• **WHAT YOU SHOULD DO**: Transcribe nothing except the lines below that run from the one with "Open the wishlist heart icon in top bar" to the one with "This screenshot has height=399, width=536.", ends included, and do not copy any picture.

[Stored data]
* * *
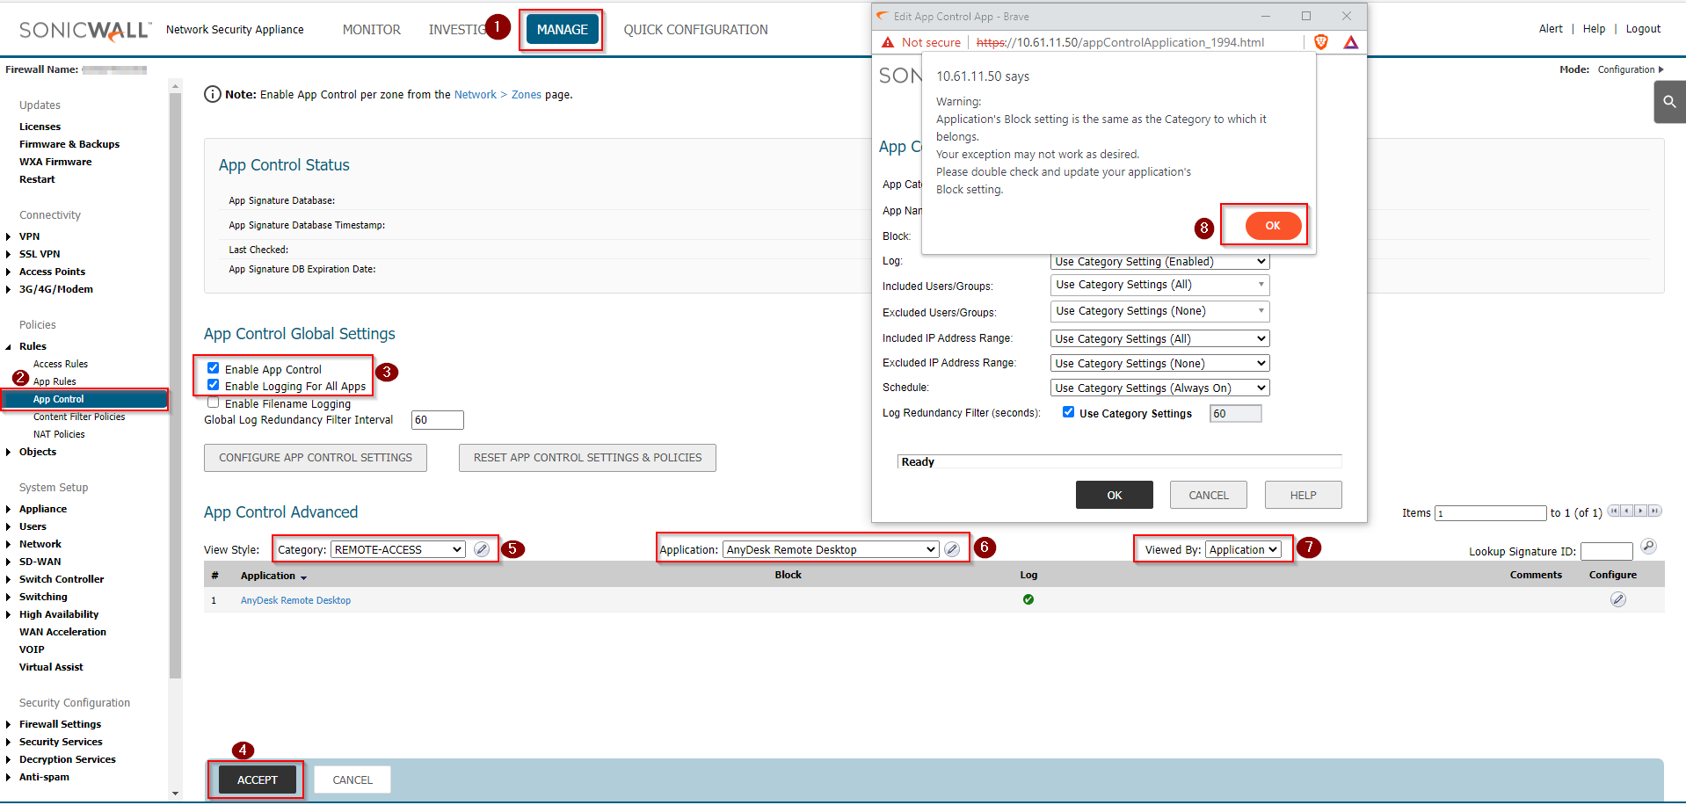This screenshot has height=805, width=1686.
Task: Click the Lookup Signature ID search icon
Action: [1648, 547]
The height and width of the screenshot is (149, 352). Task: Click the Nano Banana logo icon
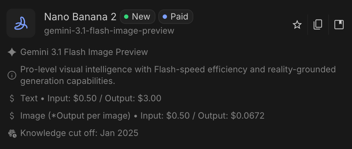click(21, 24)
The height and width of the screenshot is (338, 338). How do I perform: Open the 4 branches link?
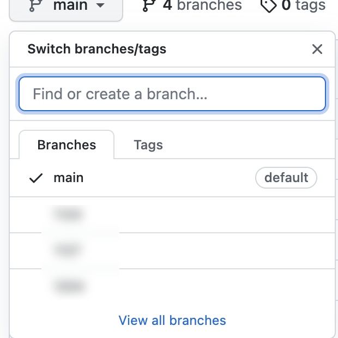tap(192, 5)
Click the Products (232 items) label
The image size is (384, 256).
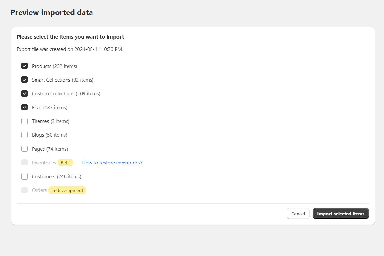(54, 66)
* * *
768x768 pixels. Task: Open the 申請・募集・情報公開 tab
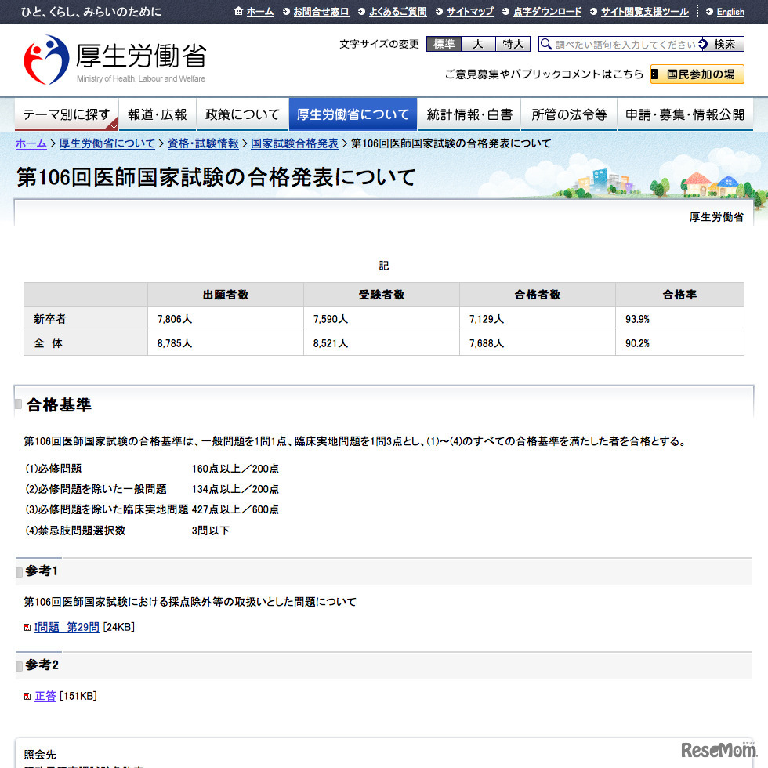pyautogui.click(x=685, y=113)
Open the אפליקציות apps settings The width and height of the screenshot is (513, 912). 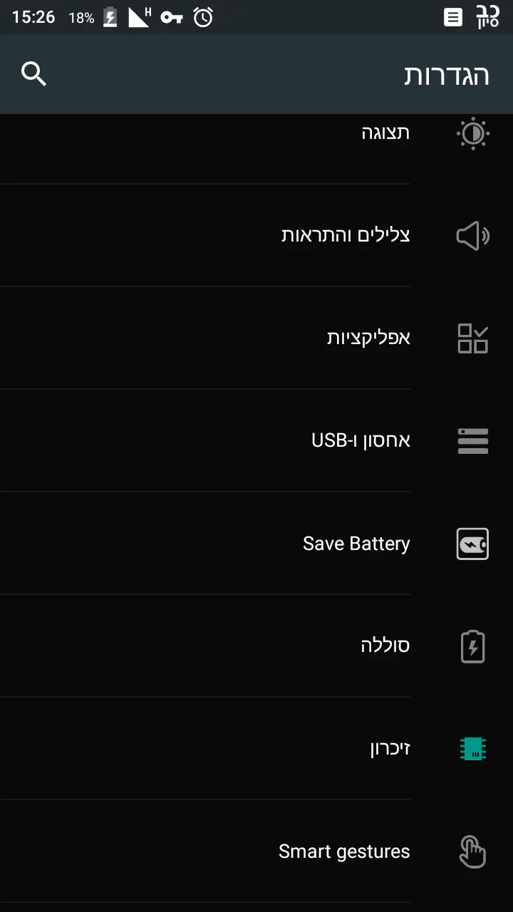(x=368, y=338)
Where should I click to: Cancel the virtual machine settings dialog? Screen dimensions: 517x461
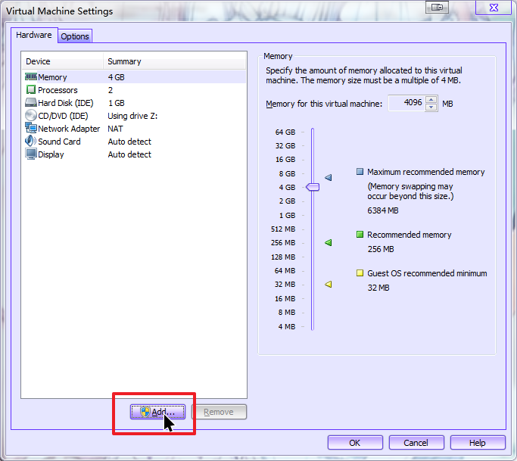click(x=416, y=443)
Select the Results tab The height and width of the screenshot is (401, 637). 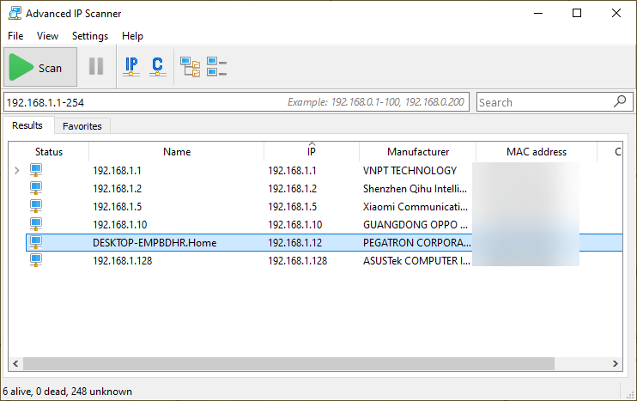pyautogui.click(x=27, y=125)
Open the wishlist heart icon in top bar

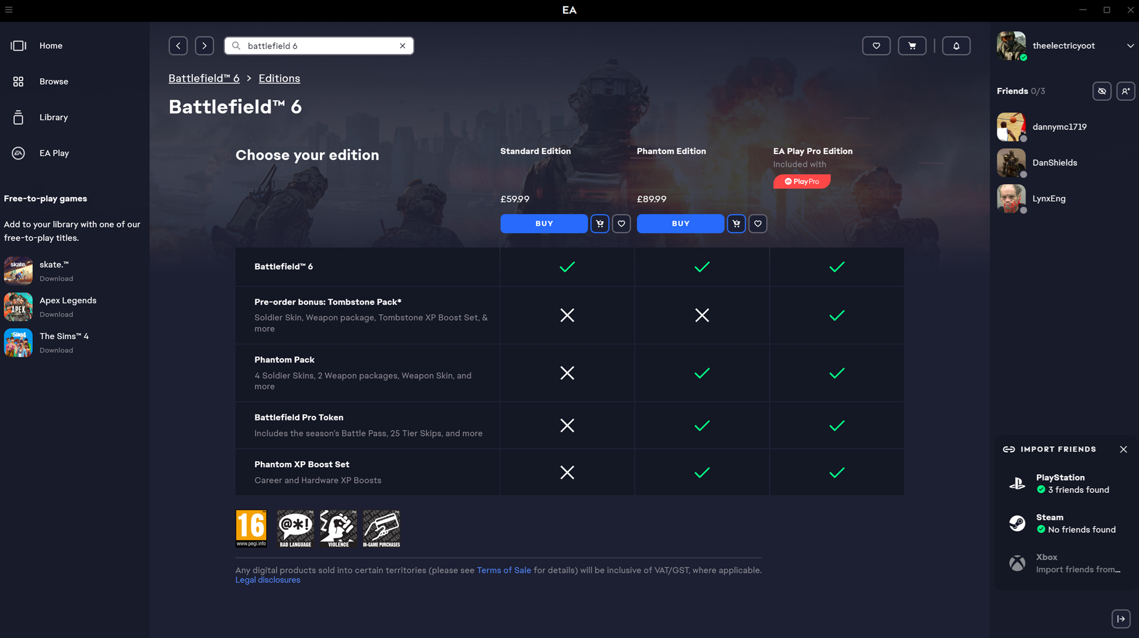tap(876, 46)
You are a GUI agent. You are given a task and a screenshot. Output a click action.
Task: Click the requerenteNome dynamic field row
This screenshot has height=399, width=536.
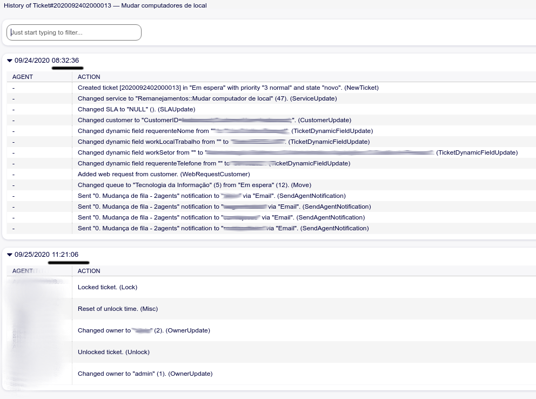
* * *
• **YOUR RESPONSE**:
Open the wishlist heart icon in top bar

tap(876, 46)
You are a GUI agent. You are given a task and a screenshot. Output a click action.
Task: Click the requerenteNome dynamic field row
This screenshot has height=399, width=536.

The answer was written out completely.